The Santa hats were something she drew from her family's Christmas traditions.

"At home, we have Santa Claus hats on our tree, and they're the prettiest. So I thought I'd put them in there," Marquez said.

It doesn't hurt that Marquez not only loves to draw, but prefers to do it outside.

"At home I go outside and draw flowers and stuff in our yard," she said.

It's kind of ironic that the cactus Marquez chose to enter is the only type from the Taylor garden that isn't native to Southern Nevada but native to parts of Mexico, where she was born.

Marquez says she is the only child in her family born there. Her sister, a Taylor third grader; her brother, who is in first grade at the school and her baby sister who just turned 1 all were born in Las Vegas.

She and her brother are the only children in the family who speak Spanish, but Cortez said half the children in her class are bilingual.
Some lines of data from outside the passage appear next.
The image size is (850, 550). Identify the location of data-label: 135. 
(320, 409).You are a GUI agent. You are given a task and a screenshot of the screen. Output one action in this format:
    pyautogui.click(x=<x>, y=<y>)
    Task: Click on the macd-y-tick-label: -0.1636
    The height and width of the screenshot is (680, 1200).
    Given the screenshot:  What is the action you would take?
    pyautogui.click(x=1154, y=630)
Two of the children don't speak any English, but Cortez said Marquez is the first to volunteer to help them understand lessons.

"Everything she does, she really puts her heart and soul into it," Cortez said. "She's always ready to help other students."

And he said she's good in math, even though she doesn't like it much. But Marquez loves to read, and counts "Charlotte's Web" among her favorites.

She hopes Santa will bring her drawing pens and a Rainbow Art set she saw on television.

To honor Marquez and her classmates, all of Taylor's fifth graders will attend a Feb. 6 party at the Ritz-Carlton, complete with a visit to the lake there and a dessert bar.

A lavish, sugar-laden dessert bar.

"They'll all be a little hyper that afternoon," Bonnie Crail, the resort's public relations director, said.

She was kidding. Kinda.

Still, Cortez said he is relieved the party won't start until 2 p.m. that day so they can get some work done before they head out.

He also was joking. I think.

But he was dead serious when he spoke of his students and the progress they have made so far this year.

"This is one of my best years teaching," Cortez said. "These kids have desire."

And that, is a teacher's greatest Christmas gift.